What is Market basket analysis?

Market Basket Analysis is one of the fundamental techniques used by large retailers to uncover the association between items. In other words, it allows retailers to identify the relationship between items which are more frequently bought together.

Association Rules :

Association Rules are widely used to analyze retail basket or transaction data, and are intended to identify strong rules discovered in transaction data using measures of interesting measures, based on the concept of strong rules.

An example of Association Rules

  • Assume there are 100 customers
  • 10 of them bought milk, 8 bought butter and 6 bought both of them.
  • bought milk => bought butter
  • support = P(Milk & Butter) = 6/100 = 0.06
  • confidence = support/P(Butter) = 0.06/0.08 = 0.75
  • lift = confidence/P(Milk) = 0.75/0.10 = 7.5

This example is extremely small. In practice, a rule needs the support of several hundred transactions, before it can be considered statistically significant, and datasets often contain thousands or millions of transactions.
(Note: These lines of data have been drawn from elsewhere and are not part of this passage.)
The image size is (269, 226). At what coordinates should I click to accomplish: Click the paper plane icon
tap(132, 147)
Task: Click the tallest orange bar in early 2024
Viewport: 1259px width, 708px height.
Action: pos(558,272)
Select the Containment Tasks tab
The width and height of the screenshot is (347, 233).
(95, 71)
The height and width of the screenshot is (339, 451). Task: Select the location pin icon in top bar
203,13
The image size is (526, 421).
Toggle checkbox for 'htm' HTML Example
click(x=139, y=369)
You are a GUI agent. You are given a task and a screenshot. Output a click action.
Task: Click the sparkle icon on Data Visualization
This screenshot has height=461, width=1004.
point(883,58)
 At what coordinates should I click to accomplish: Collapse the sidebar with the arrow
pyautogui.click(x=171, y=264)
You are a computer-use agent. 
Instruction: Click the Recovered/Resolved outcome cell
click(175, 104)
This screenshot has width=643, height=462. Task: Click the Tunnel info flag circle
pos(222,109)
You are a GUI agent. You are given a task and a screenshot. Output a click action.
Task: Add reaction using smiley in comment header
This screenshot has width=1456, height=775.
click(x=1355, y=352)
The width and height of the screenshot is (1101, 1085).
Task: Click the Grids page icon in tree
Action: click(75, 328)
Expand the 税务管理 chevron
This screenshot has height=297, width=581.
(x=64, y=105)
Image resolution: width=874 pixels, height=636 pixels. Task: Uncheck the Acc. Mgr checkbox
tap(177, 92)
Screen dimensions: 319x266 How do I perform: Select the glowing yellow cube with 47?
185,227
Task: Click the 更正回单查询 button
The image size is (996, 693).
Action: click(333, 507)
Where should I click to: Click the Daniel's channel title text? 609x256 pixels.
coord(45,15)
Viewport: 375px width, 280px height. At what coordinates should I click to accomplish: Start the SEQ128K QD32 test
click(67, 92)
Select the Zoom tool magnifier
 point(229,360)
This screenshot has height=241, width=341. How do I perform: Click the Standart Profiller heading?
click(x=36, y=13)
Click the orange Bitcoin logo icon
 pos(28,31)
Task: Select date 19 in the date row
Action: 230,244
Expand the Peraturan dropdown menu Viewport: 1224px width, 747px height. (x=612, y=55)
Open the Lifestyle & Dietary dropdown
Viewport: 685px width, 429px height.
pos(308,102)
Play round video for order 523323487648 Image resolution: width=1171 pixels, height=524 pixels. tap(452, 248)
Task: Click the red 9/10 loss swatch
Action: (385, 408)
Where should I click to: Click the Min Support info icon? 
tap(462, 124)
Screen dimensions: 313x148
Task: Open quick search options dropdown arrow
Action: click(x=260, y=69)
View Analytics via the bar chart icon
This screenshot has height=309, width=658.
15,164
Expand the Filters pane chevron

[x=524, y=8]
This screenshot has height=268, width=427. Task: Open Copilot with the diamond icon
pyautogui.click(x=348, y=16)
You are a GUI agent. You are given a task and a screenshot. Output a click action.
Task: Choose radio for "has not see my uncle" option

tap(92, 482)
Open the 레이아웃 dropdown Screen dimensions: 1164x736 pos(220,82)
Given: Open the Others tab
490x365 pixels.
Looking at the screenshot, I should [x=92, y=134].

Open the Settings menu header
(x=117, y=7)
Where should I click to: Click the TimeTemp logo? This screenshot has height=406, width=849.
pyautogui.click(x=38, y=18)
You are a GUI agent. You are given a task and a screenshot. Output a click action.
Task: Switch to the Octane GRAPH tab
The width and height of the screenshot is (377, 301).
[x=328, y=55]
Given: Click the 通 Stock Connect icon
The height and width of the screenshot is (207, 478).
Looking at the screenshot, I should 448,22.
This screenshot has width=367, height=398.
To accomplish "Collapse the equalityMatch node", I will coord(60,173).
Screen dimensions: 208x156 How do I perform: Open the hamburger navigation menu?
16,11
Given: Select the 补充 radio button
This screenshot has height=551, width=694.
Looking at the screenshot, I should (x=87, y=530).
Key metrics for association rules:

Consider these example :

order 1: apple, egg, milk  
order 2: carrot, milk
order 3: apple, egg, carrot
order 4: apple, egg
order 5: apple, carrot

There are 4 key metrics to consider when evaluating association rules:

1.Support :
This is the percentage of orders that contains the item set. In the example above, there are 5 orders in total and {apple,egg} occurs in 3 of them, so:

support{apple,egg} = 3/5 or 60%

The minimum support threshold required by apriori can be set based on knowledge of your domain.

2.Confidence :
Given two items, A and B, confidence measures the percentage of times that item B is purchased, given that item A was purchased. This is expressed as:

confidence{A->B} = support{A,B} / support{A}

Confidence values range from 0 to 1, where 0 indicates that B is never purchased when A is purchased, and 1 indicates that B is always purchased whenever A is purchased. Note that the confidence measure is directional. This means that we can also compute the percentage of times that item A is purchased, given that item B was purchased:

confidence{B->A} = support{A,B} / support{B}

In our example, the percentage of times that egg is purchased, given that apple was purchased is:

confidence{apple->egg} = support{apple,egg} / support{apple}
= (3/5) / (4/5)
= 0.75 or 75%

A confidence value of 0.75 implies that out of all orders that contain apple, 75% of them also contain egg. Now, we look at the confidence measure in the opposite direction (ie: egg->apple):

confidence{egg->apple} = support{apple,egg} / support{egg}
= (3/5) / (3/5)
= 1 or 100%

3.Lift :

Unlike the confidence metric whose value may vary depending on direction (eg: confidence{A->B} may be different from confidence{B->A}), lift has no direction. This means that the lift{A,B} is always equal to the lift{B,A}:

lift{A,B} = lift{B,A} = support{A,B} / (support{A} * support{B})

In our example, we compute lift as follows:

lift{apple,egg} = lift{egg,apple} = support{apple,egg} / (support{apple} * support{egg})
= (3/5) / (4/5 * 3/5)
= 1.25

In summary, lift can take the following values:

  • Lift = 1; implies no relationship between A and B (i.e., A and B occur together only by chance)
  • Lift > 1; implies that there is a positive relationship between Aand B(i.e., A and B occur together more often than random)
  • Lift < 1; implies that there is a negative relationship between A and B(i.e., A and B occur together less often than random)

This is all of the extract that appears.